Of course, we removed a bunch of the headers the browser sent so theoretically
the backend could tell, but usually they won’t check.

There are some caveats though – for example a lot of Google services have
backends that communicate with the frontend in a totally inscrutable (to me)
way, so even though in theory you could mimic what they’re doing, in practice
it might be almost impossible. And bigger APIs that encounter more abuse
will have more protections.

Now that we’ve seen how to use undocumented APIs like this, let’s talk about
some things that can go wrong.

problem 1: expiring session cookies

One big problem here is that I’m using my Google session cookie for
authentication, so this script will stop working whenever my browser session

That means that this approach wouldn’t work for a long running program (I’d
want to use a real API), but if I just need to quickly grab a little bit of data as a
1-time thing, it can work great!

problem 2: abuse

If I’m using a small website, there’s a chance that my little Python script
could take down their service because it’s doing way more requests than they’re
able to handle. So when I’m doing this I try to be respectful and not make too
many requests too quickly.

This is especially important because a lot of sites which don’t have official
APIs are smaller sites with less resources.

In this example obviously this isn’t a problem – I think I made 20 requests
total to the Google Hangouts backend while writing this blog post, which they
can definitely handle.

Also if you’re using your account credentials to access the API in a excessive
way and you cause problems, you might (very reasonably) get your account

I also stick to downloading data that’s either mine or that’s intended to be
publicly accessible – I’m not searching for vulnerabilities.

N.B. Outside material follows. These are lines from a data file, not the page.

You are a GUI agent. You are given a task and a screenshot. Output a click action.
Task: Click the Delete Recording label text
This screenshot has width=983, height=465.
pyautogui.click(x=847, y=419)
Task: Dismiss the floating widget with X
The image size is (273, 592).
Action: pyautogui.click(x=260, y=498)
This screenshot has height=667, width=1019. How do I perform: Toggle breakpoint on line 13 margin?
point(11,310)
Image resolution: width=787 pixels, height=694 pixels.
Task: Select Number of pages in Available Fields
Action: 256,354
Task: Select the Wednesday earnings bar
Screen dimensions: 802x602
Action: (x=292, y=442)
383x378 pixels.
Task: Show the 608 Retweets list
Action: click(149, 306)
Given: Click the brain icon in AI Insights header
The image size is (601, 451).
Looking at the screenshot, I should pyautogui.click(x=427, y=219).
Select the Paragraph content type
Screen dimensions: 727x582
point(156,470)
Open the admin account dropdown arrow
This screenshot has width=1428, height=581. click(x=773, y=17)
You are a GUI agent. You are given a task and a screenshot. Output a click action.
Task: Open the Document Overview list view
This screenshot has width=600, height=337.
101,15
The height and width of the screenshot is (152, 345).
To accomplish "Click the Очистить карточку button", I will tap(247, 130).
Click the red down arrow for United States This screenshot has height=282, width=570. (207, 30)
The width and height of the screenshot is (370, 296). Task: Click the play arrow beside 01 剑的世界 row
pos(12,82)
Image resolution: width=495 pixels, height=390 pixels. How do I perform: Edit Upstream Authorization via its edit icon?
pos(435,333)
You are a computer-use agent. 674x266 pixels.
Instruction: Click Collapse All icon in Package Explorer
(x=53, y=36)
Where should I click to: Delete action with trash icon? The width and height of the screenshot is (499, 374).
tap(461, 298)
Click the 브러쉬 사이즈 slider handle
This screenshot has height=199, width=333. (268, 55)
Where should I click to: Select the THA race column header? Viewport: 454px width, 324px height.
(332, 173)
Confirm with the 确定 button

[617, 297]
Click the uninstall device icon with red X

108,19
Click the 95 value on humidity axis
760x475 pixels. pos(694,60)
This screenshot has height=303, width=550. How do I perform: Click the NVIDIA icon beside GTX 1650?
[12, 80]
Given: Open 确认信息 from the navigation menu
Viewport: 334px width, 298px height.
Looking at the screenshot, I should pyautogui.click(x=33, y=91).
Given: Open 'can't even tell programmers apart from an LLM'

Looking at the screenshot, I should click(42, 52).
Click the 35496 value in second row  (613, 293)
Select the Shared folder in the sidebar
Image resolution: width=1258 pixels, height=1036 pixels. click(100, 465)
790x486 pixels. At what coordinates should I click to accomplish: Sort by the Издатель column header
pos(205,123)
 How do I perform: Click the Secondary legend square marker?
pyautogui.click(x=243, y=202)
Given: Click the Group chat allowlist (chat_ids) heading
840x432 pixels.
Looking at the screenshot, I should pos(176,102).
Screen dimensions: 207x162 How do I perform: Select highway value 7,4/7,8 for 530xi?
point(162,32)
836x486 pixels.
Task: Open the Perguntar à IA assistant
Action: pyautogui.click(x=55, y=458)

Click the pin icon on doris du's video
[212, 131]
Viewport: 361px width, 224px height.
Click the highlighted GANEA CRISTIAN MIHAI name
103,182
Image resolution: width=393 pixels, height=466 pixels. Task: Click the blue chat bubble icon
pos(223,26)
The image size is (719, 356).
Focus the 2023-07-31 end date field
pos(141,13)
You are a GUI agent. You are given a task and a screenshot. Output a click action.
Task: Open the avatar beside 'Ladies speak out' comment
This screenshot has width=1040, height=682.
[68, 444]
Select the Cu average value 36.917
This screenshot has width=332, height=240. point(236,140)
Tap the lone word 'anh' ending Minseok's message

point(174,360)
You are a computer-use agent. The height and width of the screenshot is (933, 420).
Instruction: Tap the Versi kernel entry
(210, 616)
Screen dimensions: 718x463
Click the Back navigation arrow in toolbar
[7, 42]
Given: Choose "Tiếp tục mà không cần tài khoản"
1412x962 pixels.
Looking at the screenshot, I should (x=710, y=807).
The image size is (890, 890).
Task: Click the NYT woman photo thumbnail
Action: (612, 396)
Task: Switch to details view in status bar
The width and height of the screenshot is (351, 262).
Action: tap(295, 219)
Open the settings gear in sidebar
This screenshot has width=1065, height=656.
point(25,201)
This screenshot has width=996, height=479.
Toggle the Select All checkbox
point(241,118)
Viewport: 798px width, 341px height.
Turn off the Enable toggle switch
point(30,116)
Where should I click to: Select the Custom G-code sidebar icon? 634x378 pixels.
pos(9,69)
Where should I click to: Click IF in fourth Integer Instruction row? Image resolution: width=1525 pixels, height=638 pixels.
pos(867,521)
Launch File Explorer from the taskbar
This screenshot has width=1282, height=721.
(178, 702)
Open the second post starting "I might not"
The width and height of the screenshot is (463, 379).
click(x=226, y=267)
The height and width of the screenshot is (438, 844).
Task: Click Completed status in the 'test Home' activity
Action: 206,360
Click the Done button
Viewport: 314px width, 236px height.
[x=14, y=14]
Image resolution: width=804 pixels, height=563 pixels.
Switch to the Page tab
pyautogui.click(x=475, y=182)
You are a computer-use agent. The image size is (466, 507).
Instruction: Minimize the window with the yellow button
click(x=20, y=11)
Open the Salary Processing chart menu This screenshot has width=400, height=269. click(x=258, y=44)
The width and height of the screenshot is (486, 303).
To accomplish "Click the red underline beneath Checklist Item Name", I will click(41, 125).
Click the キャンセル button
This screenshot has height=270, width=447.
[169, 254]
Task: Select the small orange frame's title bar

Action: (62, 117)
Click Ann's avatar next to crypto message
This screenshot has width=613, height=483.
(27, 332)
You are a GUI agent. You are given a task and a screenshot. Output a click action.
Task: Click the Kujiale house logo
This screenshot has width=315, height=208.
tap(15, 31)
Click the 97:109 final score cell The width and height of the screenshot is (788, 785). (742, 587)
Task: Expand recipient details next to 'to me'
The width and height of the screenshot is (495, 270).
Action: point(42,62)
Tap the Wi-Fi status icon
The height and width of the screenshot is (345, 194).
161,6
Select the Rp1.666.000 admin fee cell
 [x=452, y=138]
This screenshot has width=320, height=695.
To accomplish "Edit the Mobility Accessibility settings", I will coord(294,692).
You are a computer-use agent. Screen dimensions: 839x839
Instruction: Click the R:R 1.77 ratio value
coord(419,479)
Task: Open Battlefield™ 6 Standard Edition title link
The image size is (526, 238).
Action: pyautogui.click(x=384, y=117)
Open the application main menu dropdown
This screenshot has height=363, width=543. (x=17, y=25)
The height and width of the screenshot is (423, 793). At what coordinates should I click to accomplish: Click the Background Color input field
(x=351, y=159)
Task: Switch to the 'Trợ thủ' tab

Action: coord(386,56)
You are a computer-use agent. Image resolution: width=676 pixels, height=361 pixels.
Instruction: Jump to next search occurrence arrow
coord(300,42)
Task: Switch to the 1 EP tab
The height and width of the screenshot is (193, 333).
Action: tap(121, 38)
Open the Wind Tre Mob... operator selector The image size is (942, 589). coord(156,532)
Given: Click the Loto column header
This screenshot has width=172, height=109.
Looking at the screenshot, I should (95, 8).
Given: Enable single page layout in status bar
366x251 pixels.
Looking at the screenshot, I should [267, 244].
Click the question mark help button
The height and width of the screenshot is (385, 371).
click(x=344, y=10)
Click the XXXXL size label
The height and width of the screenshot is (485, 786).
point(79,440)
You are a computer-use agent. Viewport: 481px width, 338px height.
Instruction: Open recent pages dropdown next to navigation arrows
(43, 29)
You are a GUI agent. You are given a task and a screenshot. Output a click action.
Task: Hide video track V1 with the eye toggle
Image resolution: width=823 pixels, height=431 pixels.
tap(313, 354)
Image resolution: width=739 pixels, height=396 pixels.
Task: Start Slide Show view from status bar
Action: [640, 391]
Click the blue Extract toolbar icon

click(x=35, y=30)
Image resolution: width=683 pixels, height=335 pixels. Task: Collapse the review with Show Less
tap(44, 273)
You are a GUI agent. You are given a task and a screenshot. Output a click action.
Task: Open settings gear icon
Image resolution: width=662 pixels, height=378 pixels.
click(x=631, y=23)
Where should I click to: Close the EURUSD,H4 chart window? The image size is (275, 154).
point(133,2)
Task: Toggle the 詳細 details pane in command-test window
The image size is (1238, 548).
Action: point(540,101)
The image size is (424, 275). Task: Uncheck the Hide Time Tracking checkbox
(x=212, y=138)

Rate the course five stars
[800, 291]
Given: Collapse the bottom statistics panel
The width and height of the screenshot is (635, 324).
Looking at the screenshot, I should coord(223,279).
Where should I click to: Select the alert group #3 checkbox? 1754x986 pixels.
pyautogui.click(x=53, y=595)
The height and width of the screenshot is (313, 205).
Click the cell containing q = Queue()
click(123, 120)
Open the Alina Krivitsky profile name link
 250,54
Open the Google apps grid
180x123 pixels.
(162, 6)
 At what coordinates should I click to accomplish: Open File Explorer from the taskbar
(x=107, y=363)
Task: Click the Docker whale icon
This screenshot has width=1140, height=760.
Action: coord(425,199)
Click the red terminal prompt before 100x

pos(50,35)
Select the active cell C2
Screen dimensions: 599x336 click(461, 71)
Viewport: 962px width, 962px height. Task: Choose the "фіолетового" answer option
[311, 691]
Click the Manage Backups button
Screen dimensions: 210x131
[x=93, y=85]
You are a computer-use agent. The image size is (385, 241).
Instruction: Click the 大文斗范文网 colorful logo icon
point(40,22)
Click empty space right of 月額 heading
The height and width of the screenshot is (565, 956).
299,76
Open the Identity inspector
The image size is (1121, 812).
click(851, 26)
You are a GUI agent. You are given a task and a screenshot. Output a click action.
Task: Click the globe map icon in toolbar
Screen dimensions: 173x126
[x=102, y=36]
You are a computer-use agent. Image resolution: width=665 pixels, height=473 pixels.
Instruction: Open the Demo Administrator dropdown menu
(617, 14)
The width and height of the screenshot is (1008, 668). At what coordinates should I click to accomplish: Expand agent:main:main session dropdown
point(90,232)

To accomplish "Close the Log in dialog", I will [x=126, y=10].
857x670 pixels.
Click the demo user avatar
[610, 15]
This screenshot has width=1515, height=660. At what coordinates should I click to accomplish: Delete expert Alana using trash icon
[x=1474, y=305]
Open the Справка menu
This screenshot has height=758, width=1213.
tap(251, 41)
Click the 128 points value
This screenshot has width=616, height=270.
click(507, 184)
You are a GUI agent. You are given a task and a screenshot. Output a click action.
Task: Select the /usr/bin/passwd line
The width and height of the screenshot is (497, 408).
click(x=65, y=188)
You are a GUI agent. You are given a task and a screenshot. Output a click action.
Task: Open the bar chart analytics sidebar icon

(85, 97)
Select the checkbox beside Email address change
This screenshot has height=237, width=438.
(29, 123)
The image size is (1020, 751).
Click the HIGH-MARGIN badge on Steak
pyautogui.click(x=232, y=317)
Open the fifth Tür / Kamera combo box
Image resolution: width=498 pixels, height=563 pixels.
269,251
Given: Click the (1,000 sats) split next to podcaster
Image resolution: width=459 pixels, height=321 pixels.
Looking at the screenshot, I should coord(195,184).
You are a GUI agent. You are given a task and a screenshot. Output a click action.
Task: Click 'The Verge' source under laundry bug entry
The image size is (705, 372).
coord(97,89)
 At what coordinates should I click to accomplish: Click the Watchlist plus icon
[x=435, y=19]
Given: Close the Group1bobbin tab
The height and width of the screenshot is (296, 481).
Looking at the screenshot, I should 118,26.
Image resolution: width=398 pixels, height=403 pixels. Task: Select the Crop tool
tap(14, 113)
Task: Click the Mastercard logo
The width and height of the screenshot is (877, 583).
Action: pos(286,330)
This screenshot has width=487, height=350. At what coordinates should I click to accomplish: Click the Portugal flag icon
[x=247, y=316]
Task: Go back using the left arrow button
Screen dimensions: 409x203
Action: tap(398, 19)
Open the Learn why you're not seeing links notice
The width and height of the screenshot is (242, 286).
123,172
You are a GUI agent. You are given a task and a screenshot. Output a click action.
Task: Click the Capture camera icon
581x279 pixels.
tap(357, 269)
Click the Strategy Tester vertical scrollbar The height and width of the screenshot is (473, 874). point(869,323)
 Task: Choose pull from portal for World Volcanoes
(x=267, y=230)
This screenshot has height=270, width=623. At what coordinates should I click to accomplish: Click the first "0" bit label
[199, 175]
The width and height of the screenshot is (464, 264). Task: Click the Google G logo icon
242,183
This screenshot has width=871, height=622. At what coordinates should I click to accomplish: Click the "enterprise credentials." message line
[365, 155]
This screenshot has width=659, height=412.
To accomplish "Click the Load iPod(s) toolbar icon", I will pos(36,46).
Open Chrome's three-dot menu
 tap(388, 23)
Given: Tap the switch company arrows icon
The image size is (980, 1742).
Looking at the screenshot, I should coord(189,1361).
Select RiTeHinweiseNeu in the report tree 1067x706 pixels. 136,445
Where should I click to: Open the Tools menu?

remember that anyone can use your undocumented APIs

I think the most important thing to know about this isn’t actually how to use other
undocumented APIs. It’s fun to do, but it has a lot
of limitations and I don’t actually do it that often.

It’s much more important to understand that anyone can do this to your
backend API! Everyone has developer tools and the network tab, and it’s pretty
easy to see which parameters you’re passing to the backend and to change them.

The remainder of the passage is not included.